AIM:
Reproduce the part of the piece about the Russian River trip from "Micky and I" up to and including "to blow up.".

PAGE EXTRACT:
>> start
Micky and I trekked north to the Russian River region which is the northern tip of the North Bay. At least, I wouldn’t call too much past Guernesville the Bay Area. More than an hour out, and you’re really pushing it. Anyway, just as we were getting to our hotel, we got into a really big fight. We don’t fight often, but when we do, it really seems to blow up.
We fought over the wedding. Sometimes I’m convinced that there’s a prevailing opinion that the wedding is more important than the marriage. People invest a lot of time into weddings. Do they invest nearly as much into a marriage? I don’t think my parents did. Nor am I convinced that folks in general understand the concept of investing into a marriage. It just feels all out of whack.
>> end
ROWS:
>> start
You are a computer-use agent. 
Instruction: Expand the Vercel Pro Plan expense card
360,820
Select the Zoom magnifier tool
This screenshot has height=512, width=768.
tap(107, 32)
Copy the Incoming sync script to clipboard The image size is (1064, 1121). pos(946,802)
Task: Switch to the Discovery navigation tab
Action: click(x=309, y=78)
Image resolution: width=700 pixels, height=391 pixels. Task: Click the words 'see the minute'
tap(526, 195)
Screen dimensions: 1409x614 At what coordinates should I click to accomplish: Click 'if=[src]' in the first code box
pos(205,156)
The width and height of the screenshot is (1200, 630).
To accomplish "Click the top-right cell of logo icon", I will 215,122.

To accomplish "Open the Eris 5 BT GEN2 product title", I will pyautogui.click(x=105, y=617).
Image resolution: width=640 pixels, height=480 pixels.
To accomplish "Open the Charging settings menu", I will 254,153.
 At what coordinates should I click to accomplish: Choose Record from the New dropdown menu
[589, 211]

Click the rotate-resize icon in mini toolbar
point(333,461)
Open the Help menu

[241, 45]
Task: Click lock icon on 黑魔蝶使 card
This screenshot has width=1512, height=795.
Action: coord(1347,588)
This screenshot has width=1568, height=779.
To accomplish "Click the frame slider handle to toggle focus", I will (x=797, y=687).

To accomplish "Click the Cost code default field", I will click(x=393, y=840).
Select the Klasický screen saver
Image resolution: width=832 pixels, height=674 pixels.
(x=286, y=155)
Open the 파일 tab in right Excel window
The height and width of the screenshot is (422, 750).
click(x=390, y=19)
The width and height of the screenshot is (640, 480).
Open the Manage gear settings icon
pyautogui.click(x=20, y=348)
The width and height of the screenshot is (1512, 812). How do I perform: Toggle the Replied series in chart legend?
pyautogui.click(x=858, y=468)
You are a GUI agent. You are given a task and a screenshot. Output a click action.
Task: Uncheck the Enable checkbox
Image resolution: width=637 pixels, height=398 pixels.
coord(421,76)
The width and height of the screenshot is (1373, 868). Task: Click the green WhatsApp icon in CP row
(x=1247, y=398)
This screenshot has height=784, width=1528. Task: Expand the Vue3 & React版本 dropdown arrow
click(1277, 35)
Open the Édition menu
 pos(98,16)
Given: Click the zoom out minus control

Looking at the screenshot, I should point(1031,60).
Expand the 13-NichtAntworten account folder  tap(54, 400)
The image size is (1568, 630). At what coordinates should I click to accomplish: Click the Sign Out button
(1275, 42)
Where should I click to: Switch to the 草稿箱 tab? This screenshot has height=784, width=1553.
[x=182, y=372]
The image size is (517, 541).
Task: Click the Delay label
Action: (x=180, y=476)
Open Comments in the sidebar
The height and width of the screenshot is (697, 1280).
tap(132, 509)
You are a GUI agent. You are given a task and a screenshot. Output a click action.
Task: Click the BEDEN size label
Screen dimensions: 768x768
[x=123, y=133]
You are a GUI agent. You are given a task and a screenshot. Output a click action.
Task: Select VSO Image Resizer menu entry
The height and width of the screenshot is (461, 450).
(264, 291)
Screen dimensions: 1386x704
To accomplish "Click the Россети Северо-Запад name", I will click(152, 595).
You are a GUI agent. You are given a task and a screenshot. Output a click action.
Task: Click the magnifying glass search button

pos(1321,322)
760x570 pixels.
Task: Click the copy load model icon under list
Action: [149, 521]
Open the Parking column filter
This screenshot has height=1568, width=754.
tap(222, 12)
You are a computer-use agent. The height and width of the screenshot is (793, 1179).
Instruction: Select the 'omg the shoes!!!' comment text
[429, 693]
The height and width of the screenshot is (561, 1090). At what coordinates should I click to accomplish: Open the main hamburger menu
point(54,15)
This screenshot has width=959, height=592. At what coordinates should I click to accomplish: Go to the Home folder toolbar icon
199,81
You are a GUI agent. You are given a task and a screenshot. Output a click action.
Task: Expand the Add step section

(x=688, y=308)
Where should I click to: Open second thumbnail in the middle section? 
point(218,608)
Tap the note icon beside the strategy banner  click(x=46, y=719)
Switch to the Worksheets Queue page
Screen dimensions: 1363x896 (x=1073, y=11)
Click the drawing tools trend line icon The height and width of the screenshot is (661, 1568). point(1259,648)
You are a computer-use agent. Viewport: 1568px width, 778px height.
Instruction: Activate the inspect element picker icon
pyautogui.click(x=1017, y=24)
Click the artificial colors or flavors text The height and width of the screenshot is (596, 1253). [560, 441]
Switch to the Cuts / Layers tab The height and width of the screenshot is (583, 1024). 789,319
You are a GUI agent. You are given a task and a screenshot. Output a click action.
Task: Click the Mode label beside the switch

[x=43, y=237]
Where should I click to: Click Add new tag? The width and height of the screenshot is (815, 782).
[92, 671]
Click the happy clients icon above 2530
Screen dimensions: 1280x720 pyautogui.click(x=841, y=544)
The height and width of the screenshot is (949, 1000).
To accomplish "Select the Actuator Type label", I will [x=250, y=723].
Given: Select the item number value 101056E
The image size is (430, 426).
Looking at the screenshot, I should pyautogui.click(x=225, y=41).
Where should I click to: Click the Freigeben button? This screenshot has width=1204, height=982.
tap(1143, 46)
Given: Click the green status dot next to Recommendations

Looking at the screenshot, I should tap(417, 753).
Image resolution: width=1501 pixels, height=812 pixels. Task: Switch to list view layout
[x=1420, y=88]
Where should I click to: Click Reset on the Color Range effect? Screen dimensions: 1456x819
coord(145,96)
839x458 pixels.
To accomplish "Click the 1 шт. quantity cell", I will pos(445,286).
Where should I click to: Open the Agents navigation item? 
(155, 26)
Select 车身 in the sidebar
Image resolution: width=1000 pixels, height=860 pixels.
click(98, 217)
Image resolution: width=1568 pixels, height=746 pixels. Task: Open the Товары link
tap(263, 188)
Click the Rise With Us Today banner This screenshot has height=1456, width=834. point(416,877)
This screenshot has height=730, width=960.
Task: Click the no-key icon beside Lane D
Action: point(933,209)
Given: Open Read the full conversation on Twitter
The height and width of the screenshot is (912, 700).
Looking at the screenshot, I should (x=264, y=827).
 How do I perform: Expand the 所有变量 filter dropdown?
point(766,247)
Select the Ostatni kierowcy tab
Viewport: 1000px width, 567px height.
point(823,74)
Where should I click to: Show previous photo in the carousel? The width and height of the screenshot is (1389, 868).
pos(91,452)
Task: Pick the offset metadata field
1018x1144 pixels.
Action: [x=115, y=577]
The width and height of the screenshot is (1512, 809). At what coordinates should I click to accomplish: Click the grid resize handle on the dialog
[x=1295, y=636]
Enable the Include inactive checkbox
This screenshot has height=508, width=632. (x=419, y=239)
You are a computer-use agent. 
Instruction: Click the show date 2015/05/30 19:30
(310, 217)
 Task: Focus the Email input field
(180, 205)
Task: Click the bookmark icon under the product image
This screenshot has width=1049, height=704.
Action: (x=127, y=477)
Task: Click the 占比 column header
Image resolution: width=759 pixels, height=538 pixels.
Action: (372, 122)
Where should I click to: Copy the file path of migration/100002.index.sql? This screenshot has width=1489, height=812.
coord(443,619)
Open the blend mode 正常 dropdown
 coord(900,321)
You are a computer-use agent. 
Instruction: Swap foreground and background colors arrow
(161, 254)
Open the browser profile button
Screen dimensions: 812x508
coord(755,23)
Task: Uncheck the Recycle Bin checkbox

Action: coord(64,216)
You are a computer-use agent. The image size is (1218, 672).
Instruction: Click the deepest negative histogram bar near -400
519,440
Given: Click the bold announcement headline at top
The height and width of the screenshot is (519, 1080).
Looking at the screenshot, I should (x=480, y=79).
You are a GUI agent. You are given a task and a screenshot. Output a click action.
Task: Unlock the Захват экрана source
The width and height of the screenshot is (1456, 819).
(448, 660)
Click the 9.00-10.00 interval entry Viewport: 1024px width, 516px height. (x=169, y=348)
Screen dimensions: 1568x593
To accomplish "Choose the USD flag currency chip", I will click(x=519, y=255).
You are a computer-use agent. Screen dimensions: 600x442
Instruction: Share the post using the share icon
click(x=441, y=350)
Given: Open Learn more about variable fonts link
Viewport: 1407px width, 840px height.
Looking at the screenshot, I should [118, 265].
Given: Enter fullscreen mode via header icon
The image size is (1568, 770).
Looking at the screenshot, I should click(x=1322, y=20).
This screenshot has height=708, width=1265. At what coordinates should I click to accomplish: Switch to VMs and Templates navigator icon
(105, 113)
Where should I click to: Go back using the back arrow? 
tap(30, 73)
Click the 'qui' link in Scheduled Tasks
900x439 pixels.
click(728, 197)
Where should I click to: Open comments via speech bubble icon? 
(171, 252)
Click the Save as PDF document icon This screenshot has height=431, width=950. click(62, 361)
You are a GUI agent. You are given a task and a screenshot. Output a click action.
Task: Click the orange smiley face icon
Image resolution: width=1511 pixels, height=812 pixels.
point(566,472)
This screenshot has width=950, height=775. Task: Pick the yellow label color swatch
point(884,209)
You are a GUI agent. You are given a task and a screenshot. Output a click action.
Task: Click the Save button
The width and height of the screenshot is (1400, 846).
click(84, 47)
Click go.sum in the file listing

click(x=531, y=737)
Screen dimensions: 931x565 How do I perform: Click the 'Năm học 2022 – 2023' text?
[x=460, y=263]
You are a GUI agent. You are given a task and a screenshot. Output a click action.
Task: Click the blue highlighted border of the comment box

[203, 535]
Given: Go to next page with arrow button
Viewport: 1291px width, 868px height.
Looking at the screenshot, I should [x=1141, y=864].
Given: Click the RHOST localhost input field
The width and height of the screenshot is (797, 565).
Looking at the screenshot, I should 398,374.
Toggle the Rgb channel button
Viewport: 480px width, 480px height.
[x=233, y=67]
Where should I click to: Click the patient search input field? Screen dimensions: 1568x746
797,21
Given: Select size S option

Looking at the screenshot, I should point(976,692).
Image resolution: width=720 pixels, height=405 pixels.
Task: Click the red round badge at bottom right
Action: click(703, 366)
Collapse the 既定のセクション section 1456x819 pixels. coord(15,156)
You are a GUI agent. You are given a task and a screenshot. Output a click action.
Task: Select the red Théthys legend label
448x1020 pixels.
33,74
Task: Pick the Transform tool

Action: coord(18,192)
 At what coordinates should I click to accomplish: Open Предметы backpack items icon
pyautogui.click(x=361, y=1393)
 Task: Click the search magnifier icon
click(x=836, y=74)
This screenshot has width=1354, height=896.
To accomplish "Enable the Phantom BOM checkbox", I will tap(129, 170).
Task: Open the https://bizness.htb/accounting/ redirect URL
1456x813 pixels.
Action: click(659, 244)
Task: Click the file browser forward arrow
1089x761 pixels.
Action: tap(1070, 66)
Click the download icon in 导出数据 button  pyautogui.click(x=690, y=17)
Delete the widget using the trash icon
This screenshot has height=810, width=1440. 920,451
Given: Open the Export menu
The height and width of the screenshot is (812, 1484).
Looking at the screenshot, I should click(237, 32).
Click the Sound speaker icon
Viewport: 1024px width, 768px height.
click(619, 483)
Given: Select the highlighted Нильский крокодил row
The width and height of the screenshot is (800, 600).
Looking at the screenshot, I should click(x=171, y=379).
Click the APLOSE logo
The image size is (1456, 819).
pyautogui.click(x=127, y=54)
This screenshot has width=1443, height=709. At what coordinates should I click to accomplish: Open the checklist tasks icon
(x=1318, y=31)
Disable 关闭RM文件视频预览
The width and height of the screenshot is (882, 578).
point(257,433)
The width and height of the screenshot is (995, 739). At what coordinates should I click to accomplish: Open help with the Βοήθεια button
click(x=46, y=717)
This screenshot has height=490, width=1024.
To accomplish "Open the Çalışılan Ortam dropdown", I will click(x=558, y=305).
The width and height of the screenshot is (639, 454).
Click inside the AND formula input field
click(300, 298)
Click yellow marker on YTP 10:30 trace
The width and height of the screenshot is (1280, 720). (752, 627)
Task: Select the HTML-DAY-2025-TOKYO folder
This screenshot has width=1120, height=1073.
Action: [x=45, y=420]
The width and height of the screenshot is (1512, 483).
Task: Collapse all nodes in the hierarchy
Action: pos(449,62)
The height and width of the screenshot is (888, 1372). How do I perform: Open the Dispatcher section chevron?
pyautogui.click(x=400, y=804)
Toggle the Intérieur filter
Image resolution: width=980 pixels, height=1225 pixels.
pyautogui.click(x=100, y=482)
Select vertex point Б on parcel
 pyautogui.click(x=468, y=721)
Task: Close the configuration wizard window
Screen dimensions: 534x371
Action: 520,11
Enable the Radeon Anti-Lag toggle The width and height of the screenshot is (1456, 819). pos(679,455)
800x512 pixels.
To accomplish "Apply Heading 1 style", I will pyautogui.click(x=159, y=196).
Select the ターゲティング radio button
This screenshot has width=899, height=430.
>> end
SOLUTION TO THIS EXERCISE:
Micky and I trekked north to the Russian River region which is the northern tip of the North Bay. At least, I wouldn’t call too much past Guernesville the Bay Area. More than an hour out, and you’re really pushing it. Anyway, just as we were getting to our hotel, we got into a really big fight. We don’t fight often, but when we do, it really seems to blow up.